Unfortunately, that is not what we witnessed at the first meeting of the Dietary Guidelines Advisory Committee (DGAC) meeting held October 30-31, 2008.
As was the case with the 2005 Dietary Guidelines, the chairperson of the sub-committee for Fluid and Electrolytes for the 2010 Guidelines is Larry Appel. As it happens, Prof. Appel is listed as a member of WASH , an advocacy group whose singular aim is: "to achieve a reduction in dietary salt intake around the world." In their justification for salt reduction, WASH focuses almost exclusively on hypertension to the virtual exclusion of all other risk factors and biomarkers that are responsible for overall health outcomes. They systematically ignore all data (including the Cochrane review and its latest reissue - ) as well as the most recent evidence that demonstrates the net negative health outcomes from reduced salt diets . How a member of such an advocacy group could be selected to lead what is supposed to be an objective advisory group is quite astonishing.
At the opening meeting, Appel made his presentation to the Dietary Guidelines Advisory Committee selectively picking all evidence that supported his salt reduction agenda and ignoring all else that didn't.
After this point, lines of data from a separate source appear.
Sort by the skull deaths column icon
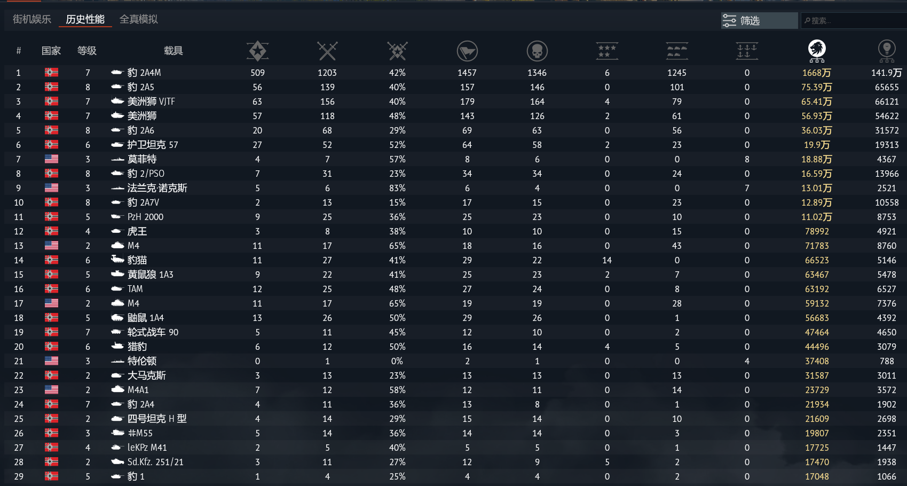The image size is (907, 486). 537,51
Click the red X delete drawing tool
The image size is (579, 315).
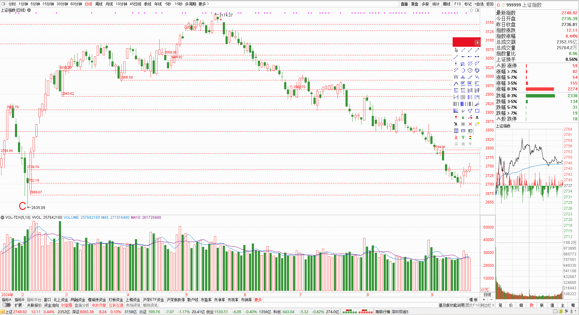tap(470, 124)
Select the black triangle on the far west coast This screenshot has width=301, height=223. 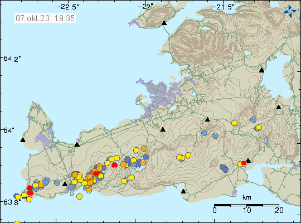click(x=23, y=140)
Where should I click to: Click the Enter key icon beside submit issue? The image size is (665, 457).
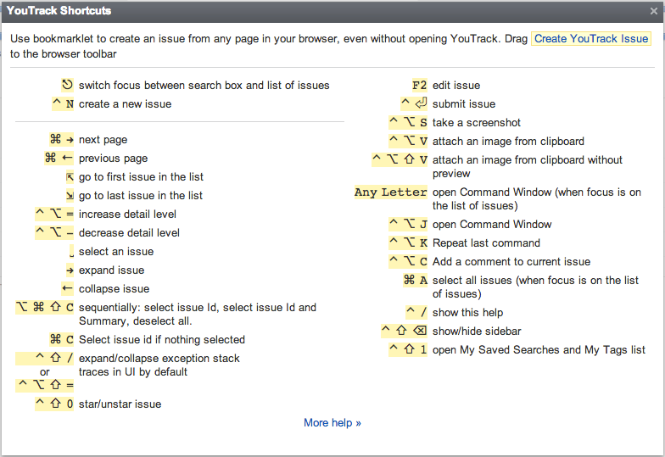[422, 103]
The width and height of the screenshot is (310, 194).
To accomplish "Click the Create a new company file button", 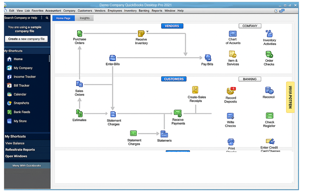I will click(x=26, y=39).
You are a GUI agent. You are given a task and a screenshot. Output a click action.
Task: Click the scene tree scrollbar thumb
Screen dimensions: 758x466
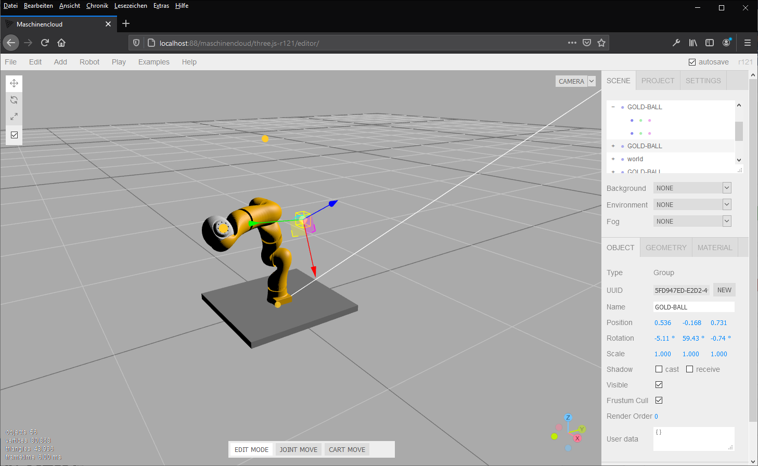739,131
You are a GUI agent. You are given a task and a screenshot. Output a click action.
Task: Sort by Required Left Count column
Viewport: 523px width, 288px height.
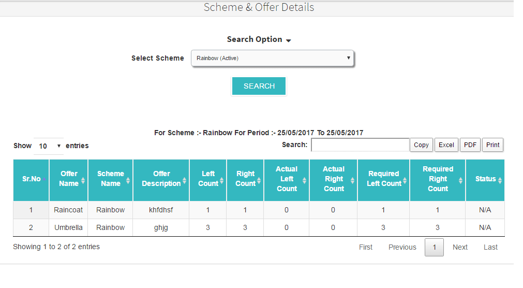[405, 180]
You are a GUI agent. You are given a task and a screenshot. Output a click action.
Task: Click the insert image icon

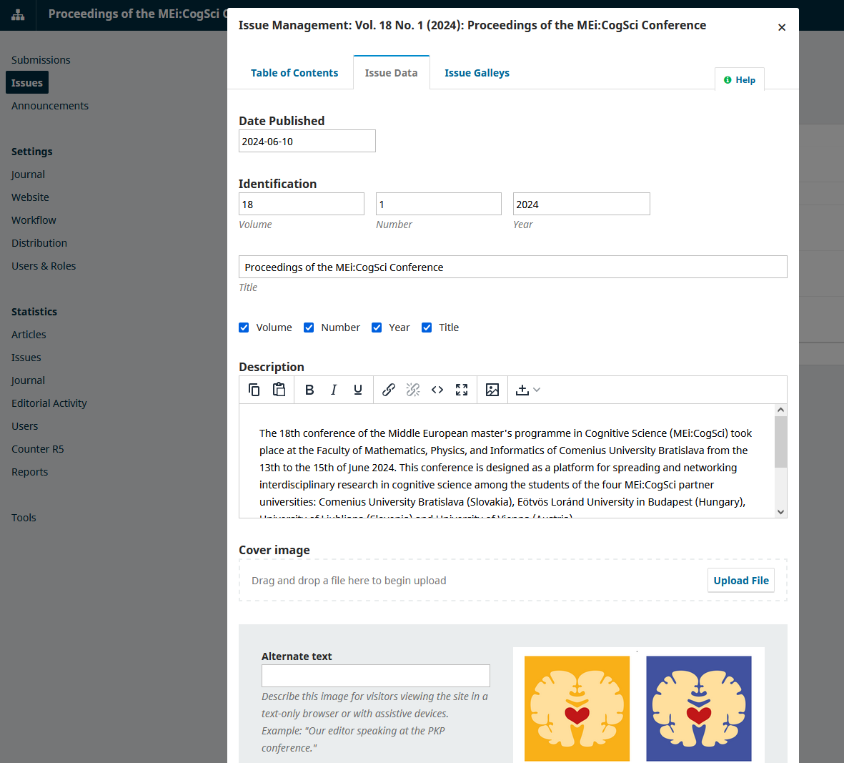pyautogui.click(x=492, y=390)
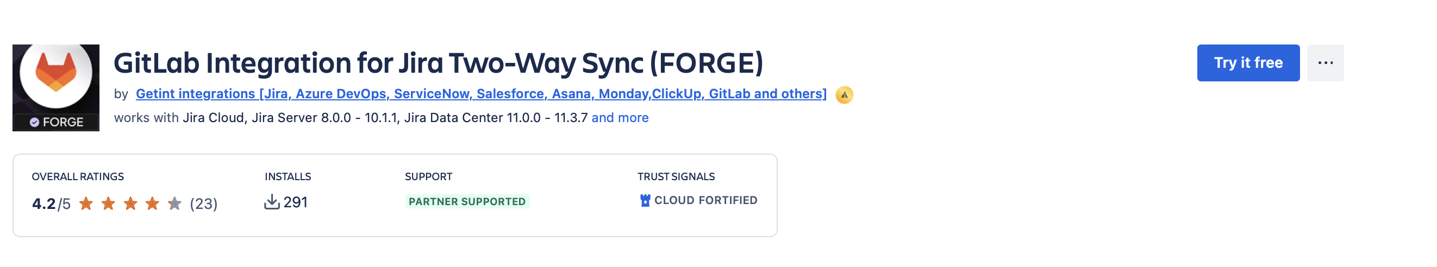1437x267 pixels.
Task: Expand the 'and more' compatibility link
Action: 620,118
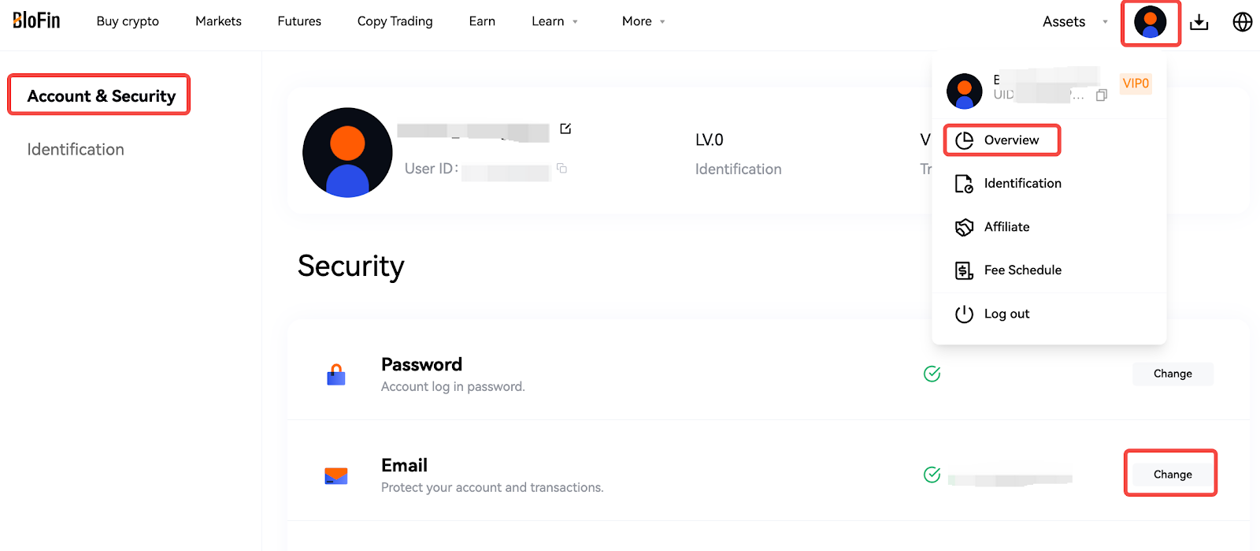Copy the User ID with copy icon

(x=561, y=168)
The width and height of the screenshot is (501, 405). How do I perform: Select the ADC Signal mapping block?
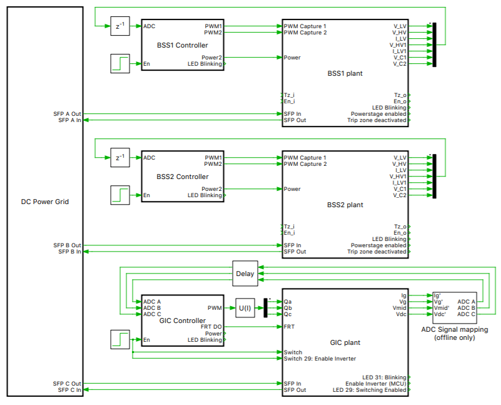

He mentioned a number of NHANES studies, but ignored the most recent one as well as all others that did not agree with his opinion.
When another DGAC member brought up the issue of the possible negative consequences of reduced iodized salt consumption, Prof. Appel repeated a statement he made at a recent FDA hearing. "There is no problem with iodine in this country. We don't have goiter anymore." This was a typical Greek philosopher's statement. As it happens, our iodine values have been dropping steadily during the past 30 years, and although they are not yet at a level that would be considered a public health emergency, they are tending that way . As a result of Appel's pronouncement, there was no further discussion of the iodine issue.
All in all, the first meeting of the DGAC was a great disappointment. It appears that we are once more headed towards a series of recommendations that will result from a process based far more upon opinion than on scientifically-derived evidence. It was like retreating to the notion of spontaneous generation. This is just not on, and we will continue to do whatever we can to ensure that this process get back on track and be the product of objective science, not subjective personal opinion.